A European ban on crude imports from Russia this December will result in the worse energy crisis the EU has ever experienced, experts warn.
The move by EU countries to sanction Russia for daring to go to war with Ukraine by halting crude oil imports later this year is an attempt to “make the Kremlin pay” for the invasion, European Commission President Ursula von der Leyen recently declared.
Summit.news reports: Though it’s only backfired as the Kremlin’s war chest has swelled by tens of billions of dollars as energy prices hyperinflate and new buyers are found in Asia.
EU leaders have stepped up efforts to transition from Russian energy to other energy-rich countries, though they might find it challenging to increase energy imports due to limited spare capacity worldwide.
Monica Malik, the chief economist at the Abu Dhabi Commercial Bank, told the audience at an energy security panel hosted by the Institute of International Finance in Washington, DC, on Monday that the Gulf states, Bahrain, Kuwait, Oman, Qatar, Saudi Arabia, and the United Arab Emirates, won’t be able to increase production to replace Russian oil in Europe.
After all, the world is moving into a much tighter oil market for the remainder of the year after OPEC+ cuts. This could unintentionally spur a supercycle in pricing as brent crude inches closer to $100 a barrel.

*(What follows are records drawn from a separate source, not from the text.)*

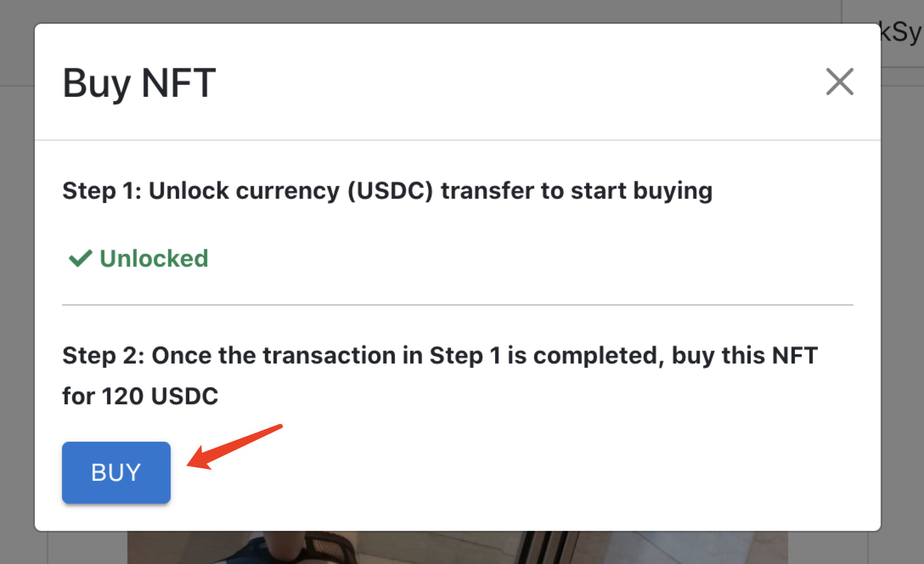
Task: Click the "Step 2:" label
Action: [x=104, y=355]
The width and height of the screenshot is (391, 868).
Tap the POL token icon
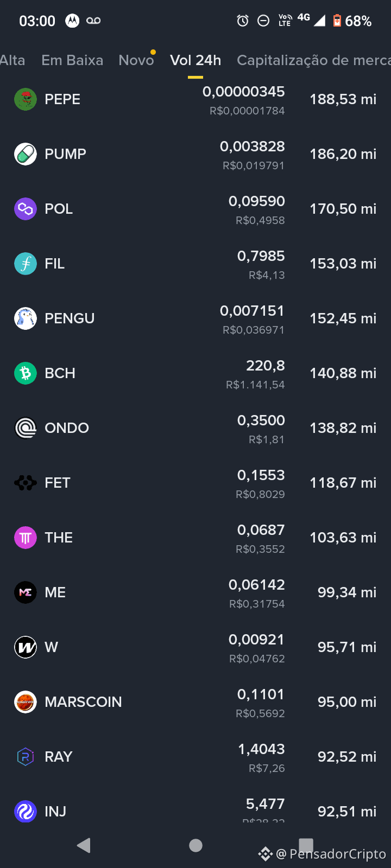pos(26,209)
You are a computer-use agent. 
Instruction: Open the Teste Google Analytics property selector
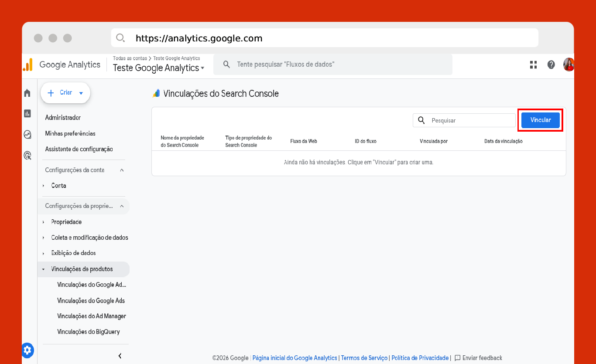[158, 68]
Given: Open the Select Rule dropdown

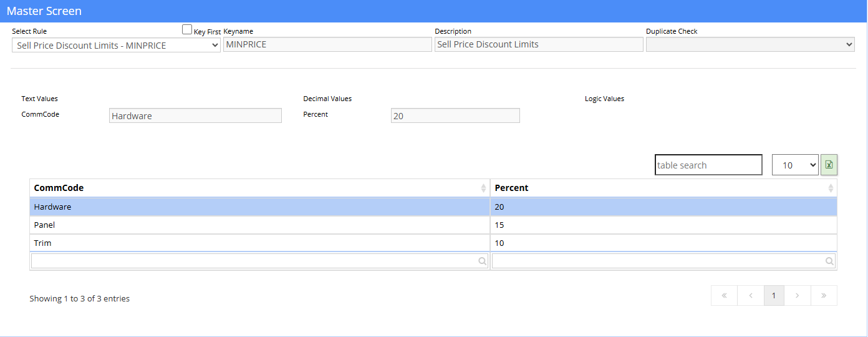Looking at the screenshot, I should [116, 45].
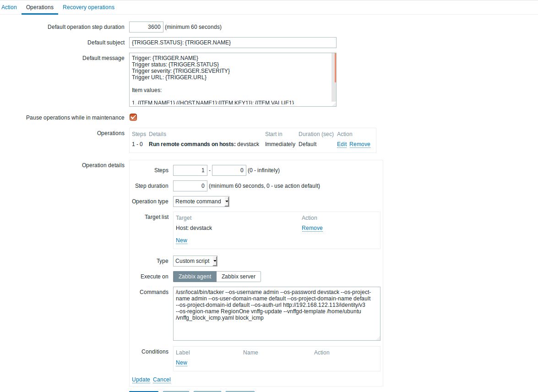Switch to the Action tab

[9, 7]
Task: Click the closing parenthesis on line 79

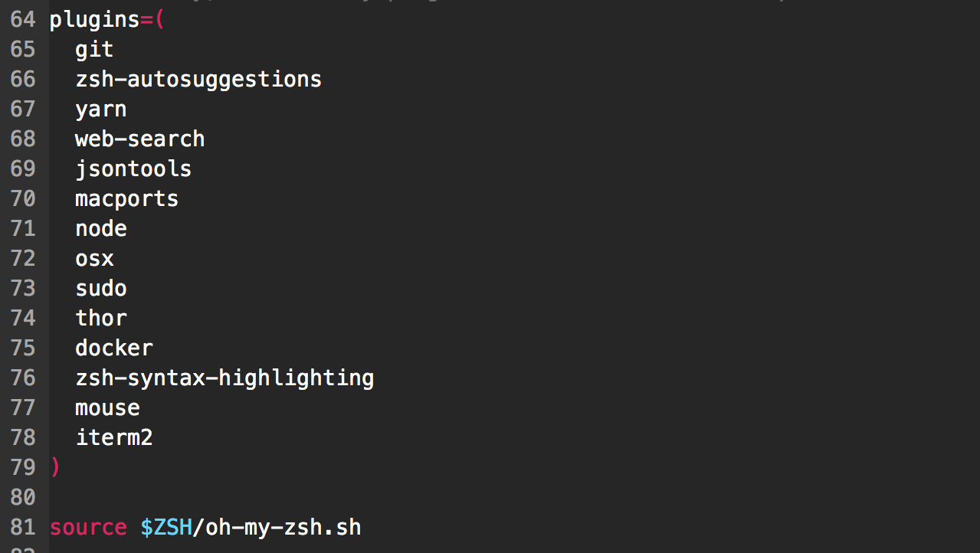Action: [x=54, y=467]
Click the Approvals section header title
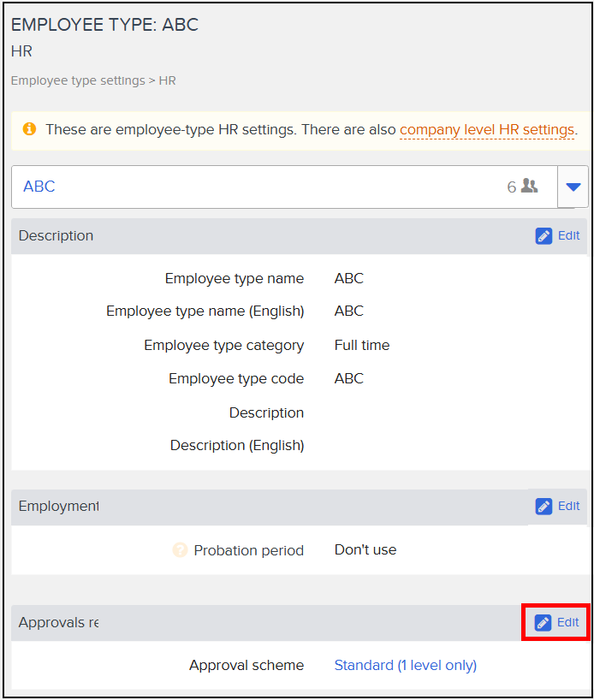The height and width of the screenshot is (700, 594). 58,622
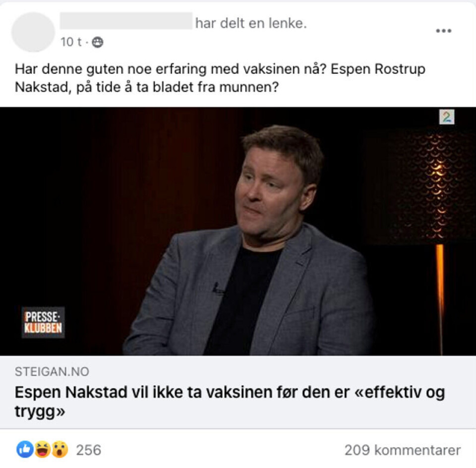Screen dimensions: 476x468
Task: Click the glowing lamp in the preview image
Action: [x=434, y=186]
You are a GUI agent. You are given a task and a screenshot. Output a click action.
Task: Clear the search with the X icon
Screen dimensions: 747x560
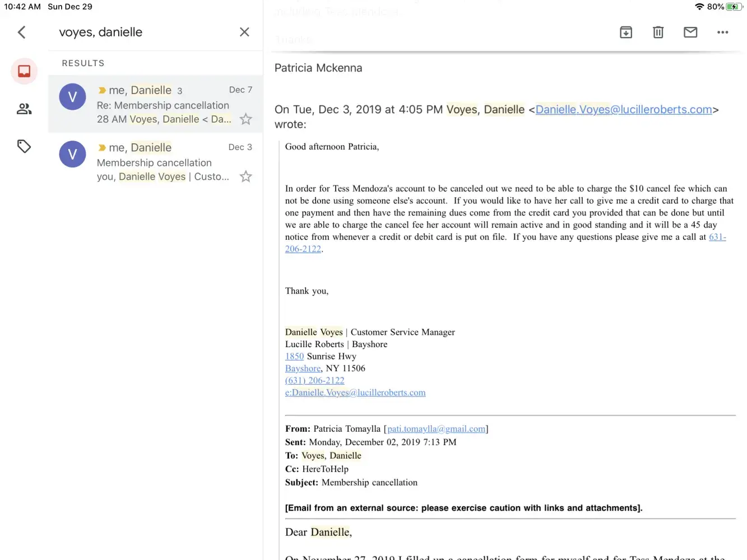click(244, 32)
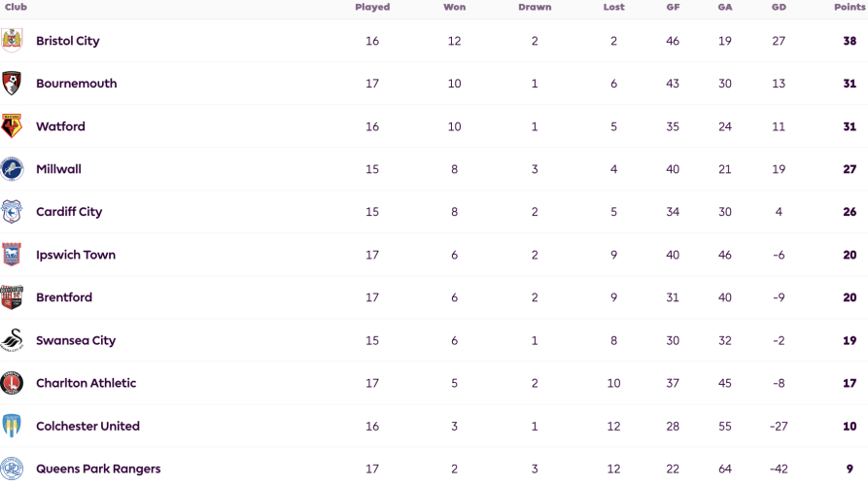The image size is (868, 486).
Task: Open the Bristol City team link
Action: (x=67, y=41)
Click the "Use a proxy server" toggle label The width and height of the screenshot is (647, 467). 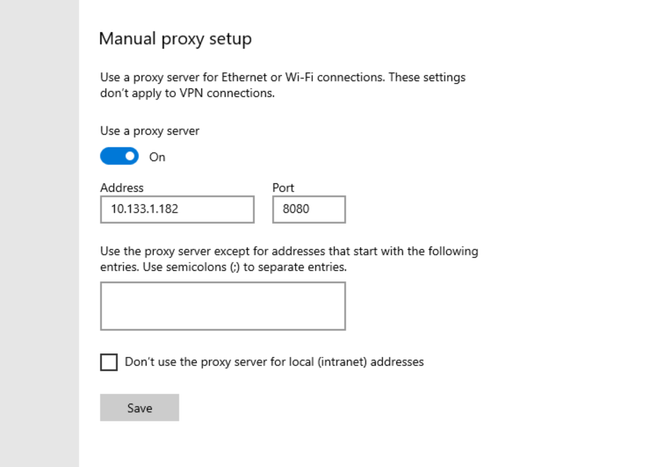coord(149,130)
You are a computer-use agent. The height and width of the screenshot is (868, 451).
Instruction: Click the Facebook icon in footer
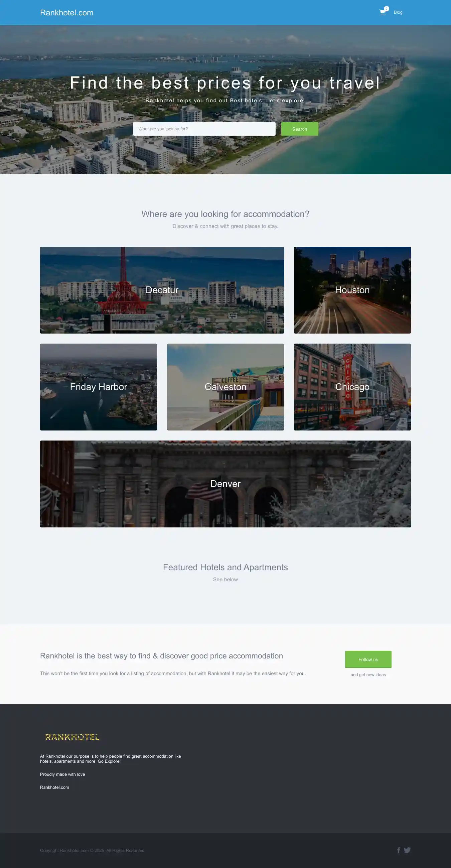coord(398,850)
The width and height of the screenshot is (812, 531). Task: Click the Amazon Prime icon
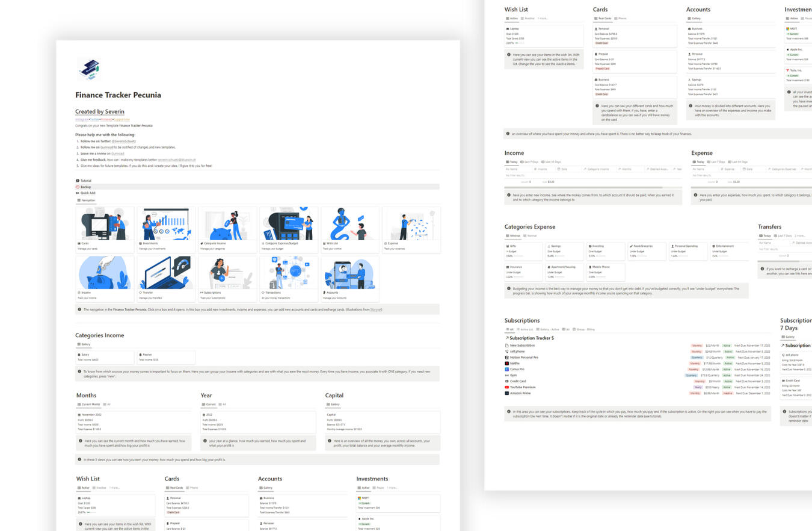[507, 393]
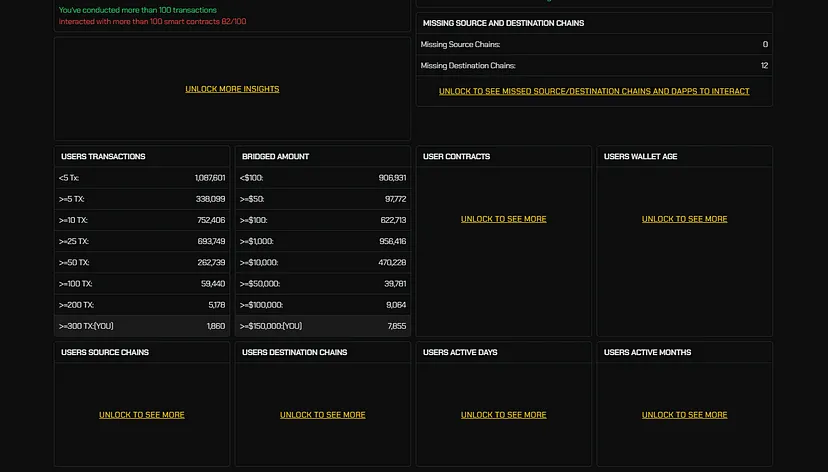828x472 pixels.
Task: Unlock the Users Source Chains panel
Action: [141, 415]
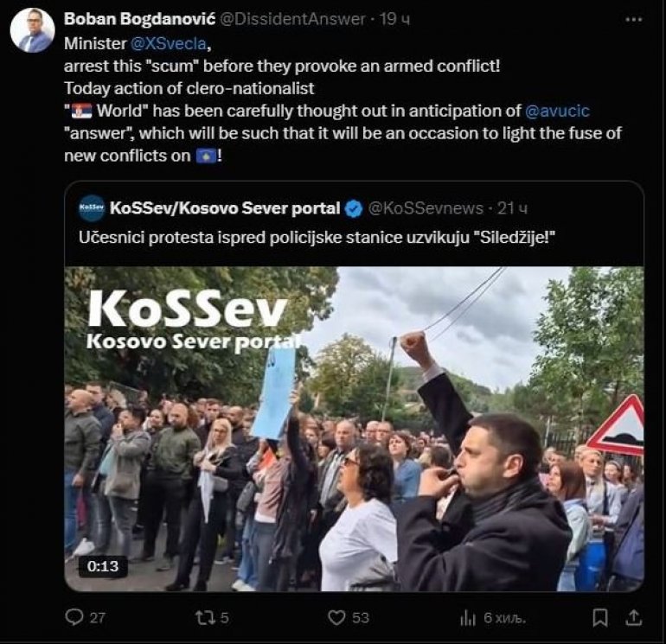Click the share upload icon

(x=633, y=617)

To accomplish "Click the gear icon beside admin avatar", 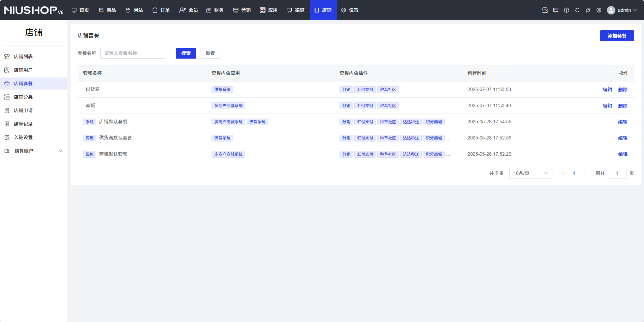I will (599, 10).
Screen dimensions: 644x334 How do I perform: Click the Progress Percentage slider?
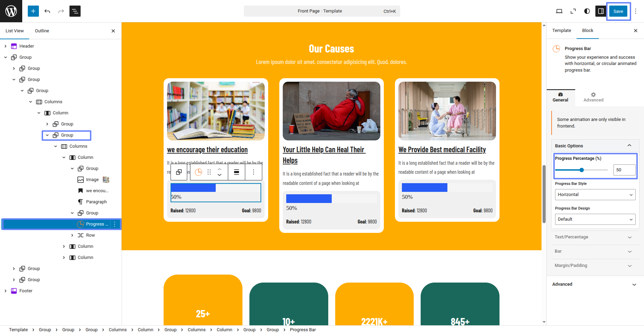point(581,170)
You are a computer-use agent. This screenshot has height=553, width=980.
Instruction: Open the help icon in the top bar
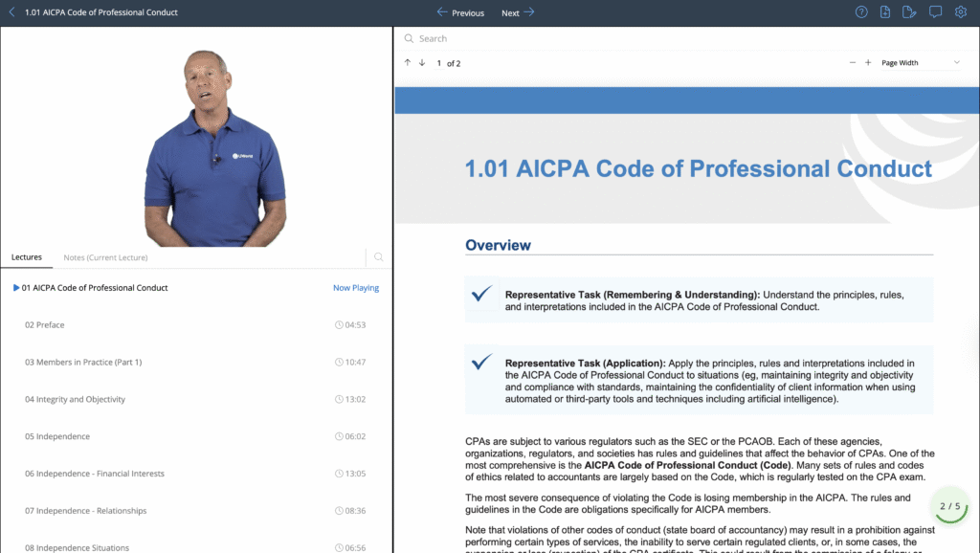860,11
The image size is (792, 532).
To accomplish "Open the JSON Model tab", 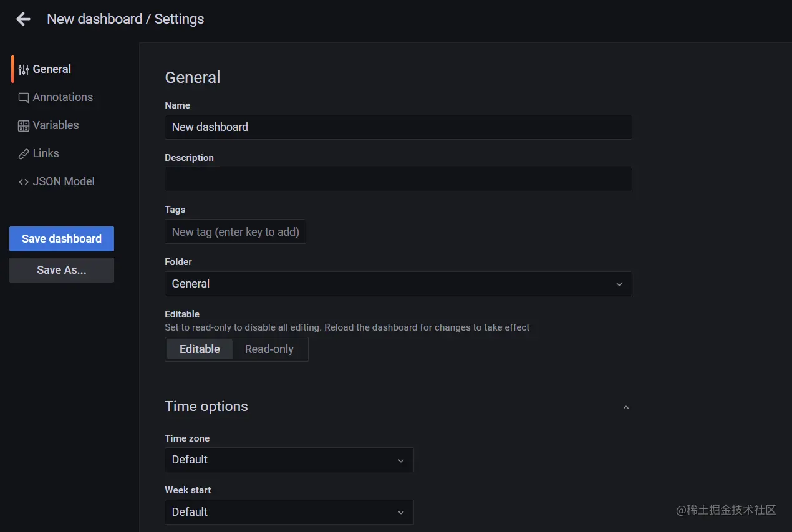I will 63,181.
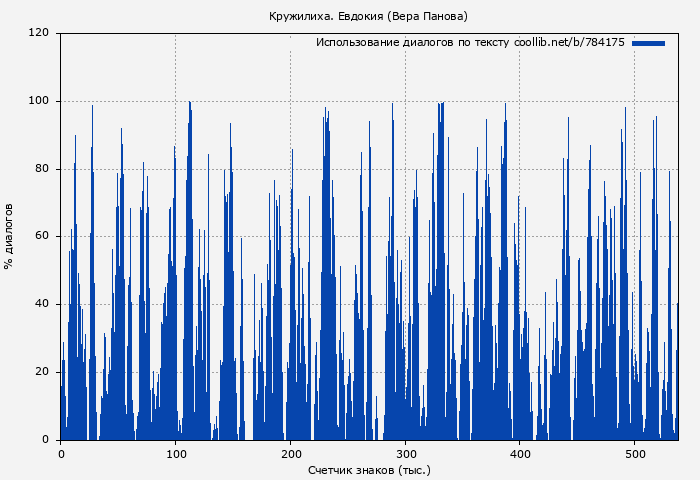This screenshot has width=700, height=480.
Task: Click the chart title "Кружилиха. Евдокия (Вера Панова)"
Action: pos(368,16)
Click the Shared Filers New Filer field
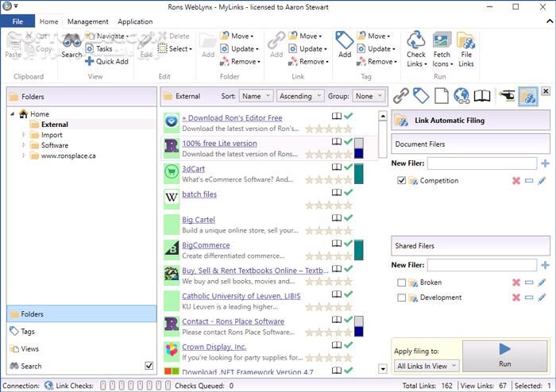The width and height of the screenshot is (556, 392). (x=482, y=265)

So where will Europe source crude this winter if spare capacity worldwide is limited? Head of European Oil for Morgan Stanley Martijn Rats wrote in a recent note:
“The oil market is where it is because this question is so hard to answer. If we knew, we could all breathe a little easier.”
Without spare capacity — EU leaders will find it challenging to source crude around the world because production cannot be quickly ramped up.
Helima Croft, managing director at RBC Capital Markets LLC, warned, “I think we are facing the worst energy crisis in decades.”